Uses ISBG https://github.com/isbg/isbg (gepatcht: https://github.com/duk3luk3/isbg/tree/learnthenflag )
to learn spam from mailstores.

Fetches unflagged mails from imap servers, pushes them into spamc for learning, and then optionally flags them.

Parameters:
  * 'doflag': Flag mails after processing

Prerequisites: 
  * python(2)-docopt
  * python(3)-yaml
  * settings file in /var/lib/spamassassin/imaplearn.yaml
  * log dir in /var/log/spamlearning that is writeable for the user running this script

A configuration dict must be created for every IMAP Server to be used.

Template:

IMAP: [
    {
    # IMAP Server
    'server': 'mailstore.example.com',
    # IMAP Username Admin Postfix
    'username': '*admin',
    # IMAP Admin Password
    'password': 'XXXXX',
    # Default spambox / hambox mailbox
    'default-spambox': 'INBOX.Spam.Learn-Spam',
    'default-hambox': 'INBOX.Spam.Learn-Ham',
    'users': [
        # users tuple: Name, Spam Mbox, Ham Mbox (null => use default, false => disabled)
        ['joe', null, null],
        ['hank', 'INBOX.spam.learn_spam', 'INBOX.spam.learn_ham'],
    ]
    },
    {
    'server': 'mailstore2.example.com',
    'username': '*admin',
    'password': 'XXXXXX',
    'default-spambox': 'Spam/Learn-Spam',
    'default-hambox': 'Spam/Learn-Ham',
    'users': [
        ['joe', 'Spamlearning/Learn-Spam', False],
    ]
    },
]
  
"""

import os
import sys
import subprocess
import logging

from isbg.isbg import ISBG

import yaml
with open('/var/lib/spamassassin/imaplearn.yaml') as settfile:
    IMAP = yaml.load(settfile)['IMAP']

logger = logging.getLogger('spamlearn_mailstore')
logger.setLevel(logging.DEBUG)

fh = logging.FileHandler('/var/log/spamlearning/spamlearn_mailstore.log')
fh.setLevel(logging.DEBUG)

ch = logging.StreamHandler()
ch.setLevel(logging.INFO)

formatter = logging.Formatter('%(asctime)s - %(name)s - %(levelname)s - %(message)s')
fh.setFormatter(formatter)

logger.addHandler(ch)
logger.addHandler(fh)

#ISBG='/opt/hostrepo/maildmz/isbg.py'

DOFLAG = 'doflag' in sys.argv



for imap in IMAP:
    server = imap['server']
    username = imap['username']
    password = imap['password']
    default_spambox = imap['default-spambox']
    default_hambox = imap['default-hambox']
    users = imap['users']
    for user, spambox, hambox in users:
        imap_username = user + username
        imap_spambox = spambox if spambox is not None else default_spambox
        imap_hambox = hambox if hambox is not None else default_hambox
        try:
            boxparams = []
            if imap_spambox:
                boxparams = boxparams + [ '--learnspambox', imap_spambox ]
            if imap_hambox:
                boxparams = boxparams + [ '--learnhambox', imap_hambox ]

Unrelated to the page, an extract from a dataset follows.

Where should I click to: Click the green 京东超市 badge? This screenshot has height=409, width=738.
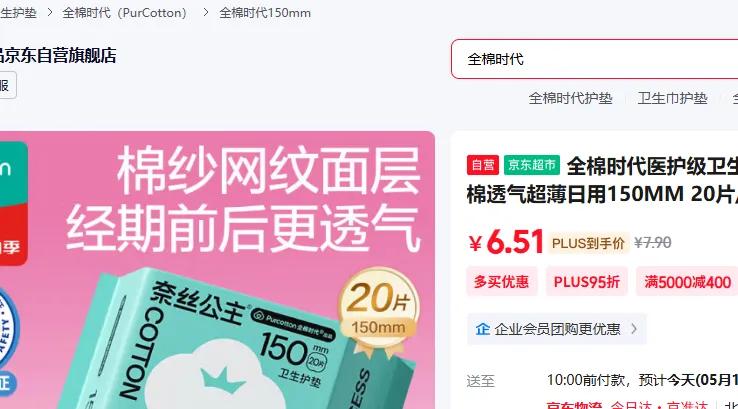[x=532, y=165]
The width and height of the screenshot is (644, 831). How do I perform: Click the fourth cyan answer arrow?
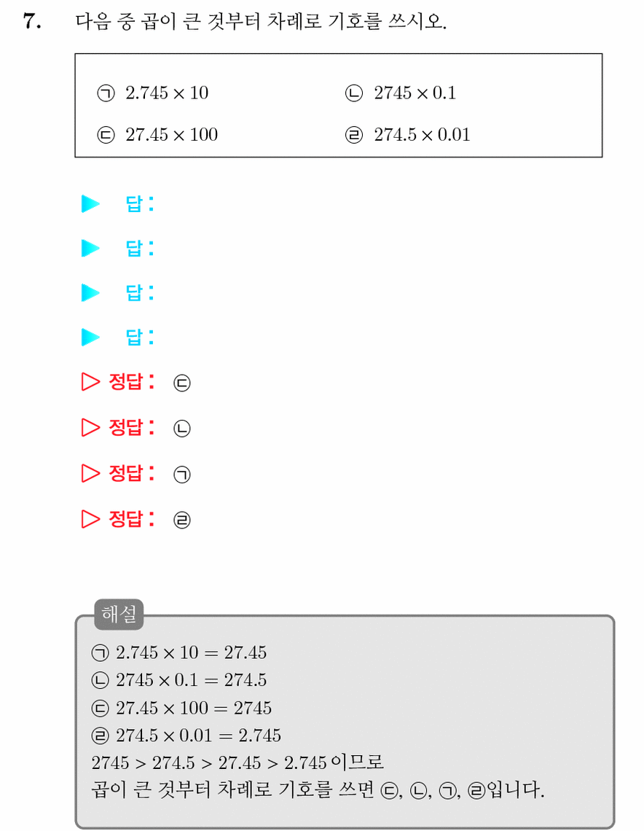[90, 337]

            if len(boxparams) > 0:
                logger.info('Running ISBG spamlearning for user {} on mailstore {}'.format(user, server))

                isbg = ISBG()
                isbg.set_imap_opts(
                    imaphost=server,
                    imapport=993,
                    imapuser=imap_username,
                    imappasswd=password,
                    nossl=False
                )
                isbg.set_reporting_opts(
                    imaplist=False,
                    nostats=False,
                    noreport=False,
                    exitcodes=False,
                    verbose=True,
                    verbose_mails=False
                )
                isbg.set_mailboxes(
                    inbox="INBOX",
                    spaminbox="INBOX.spam",
                    learnspambox=imap_spambox,
                    learnhambox=imap_hambox
                )
                isbg.set_processing_opts(
                    dryrun=False,
                    maxsize=isbg.maxsize,
                    teachonly=True,
                    spamc=True,
                    gmail=False
                )
                isbg.set_learning_opts(
                    learnunflagged=True,
                    learnthendestroy=False,
                    learnthenflag=DOFLAG
                )

                isbg.do_isbg()
                
#                isbg_args = [
#                    ISBG,
#                    '--imaphost', server,
#                    '--imapuser', imap_username,
#                    '--teachonly', '--spamc', '--verbose', '--learnunflagged',
#                    '--noninteractive'
#                    ] + boxparams
#
#                if DOFLAG:
#                    isbg_args.append('--learnthenflag')
#
#                logger.debug('ISBG params (minus password): {}'.format(isbg_args))
#
#                isbg_args = isbg_args + [
#                    '--imappasswd', password,
#                ]
#                isbg = subprocess.Popen(
#                    isbg_args,
#    #                stdout = sys.stderr,
#    #                stderr = sys.stderr,
#                    stdout = subprocess.PIPE,
#                    stderr = subprocess.STDOUT,
#                    stdin = subprocess.PIPE,
#                    )
##                isbg_out, isbg_err = isbg.communicate((password + '\n').encode())
##                logger.info('ISBG output:\n>>>\n{}\n<<<'.format(isbg_out.decode().strip()))
#                isbg_out = isbg.stdout.read().decode()
#                logger.debug('ISBG output:\n===\n{}\n==='.format(isbg_out.strip()))
#                for line in isbg_out.split('\n'):
#                    if line.endswith('learnt'):
#                        logger.info(line)
            else:
                logger.warn('Skipped ISBG spamlearning for user {} on mailstore {} because no mailboxes'.format(user, server))
        except:
            logger.error('Error running isbg!', exc_info=True)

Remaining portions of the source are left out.